[Work task] In this data, count the lines in which "will" appears and give only that number.

Start of Data for analysis

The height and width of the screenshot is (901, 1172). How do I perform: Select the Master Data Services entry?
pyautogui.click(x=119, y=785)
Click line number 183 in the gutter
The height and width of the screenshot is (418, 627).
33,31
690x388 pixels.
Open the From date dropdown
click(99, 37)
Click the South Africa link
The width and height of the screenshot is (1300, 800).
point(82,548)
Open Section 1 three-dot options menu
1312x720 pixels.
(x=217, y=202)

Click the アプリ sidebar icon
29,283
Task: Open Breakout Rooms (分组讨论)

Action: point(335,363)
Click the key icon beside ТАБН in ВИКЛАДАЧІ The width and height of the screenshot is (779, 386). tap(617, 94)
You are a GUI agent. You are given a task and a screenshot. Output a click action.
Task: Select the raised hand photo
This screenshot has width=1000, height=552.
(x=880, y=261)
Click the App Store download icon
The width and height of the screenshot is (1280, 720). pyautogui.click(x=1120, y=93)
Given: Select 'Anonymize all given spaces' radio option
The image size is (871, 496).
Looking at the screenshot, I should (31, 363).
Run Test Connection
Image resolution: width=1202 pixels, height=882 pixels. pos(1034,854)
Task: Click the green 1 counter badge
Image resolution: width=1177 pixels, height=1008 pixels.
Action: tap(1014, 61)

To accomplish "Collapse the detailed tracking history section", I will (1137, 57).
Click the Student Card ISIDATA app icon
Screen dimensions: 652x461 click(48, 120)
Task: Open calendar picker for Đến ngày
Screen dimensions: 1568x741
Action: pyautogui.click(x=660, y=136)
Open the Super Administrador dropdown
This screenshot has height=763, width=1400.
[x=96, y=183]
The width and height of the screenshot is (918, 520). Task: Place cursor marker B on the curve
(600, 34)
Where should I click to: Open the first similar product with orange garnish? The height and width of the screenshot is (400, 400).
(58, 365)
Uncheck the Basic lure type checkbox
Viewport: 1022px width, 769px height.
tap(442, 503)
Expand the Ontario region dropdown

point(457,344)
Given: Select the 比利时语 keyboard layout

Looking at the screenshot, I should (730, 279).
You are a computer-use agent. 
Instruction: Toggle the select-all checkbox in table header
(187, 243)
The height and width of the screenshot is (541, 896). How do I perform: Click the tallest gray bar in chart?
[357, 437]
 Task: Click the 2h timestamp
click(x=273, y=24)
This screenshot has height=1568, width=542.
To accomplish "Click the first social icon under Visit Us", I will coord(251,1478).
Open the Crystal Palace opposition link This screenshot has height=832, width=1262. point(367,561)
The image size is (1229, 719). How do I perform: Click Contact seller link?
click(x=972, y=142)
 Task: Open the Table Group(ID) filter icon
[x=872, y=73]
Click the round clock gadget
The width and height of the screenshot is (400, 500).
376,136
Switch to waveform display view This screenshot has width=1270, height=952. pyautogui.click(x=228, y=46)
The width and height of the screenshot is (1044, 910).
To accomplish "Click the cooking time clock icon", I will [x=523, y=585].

End of Data for analysis

[Task response] 3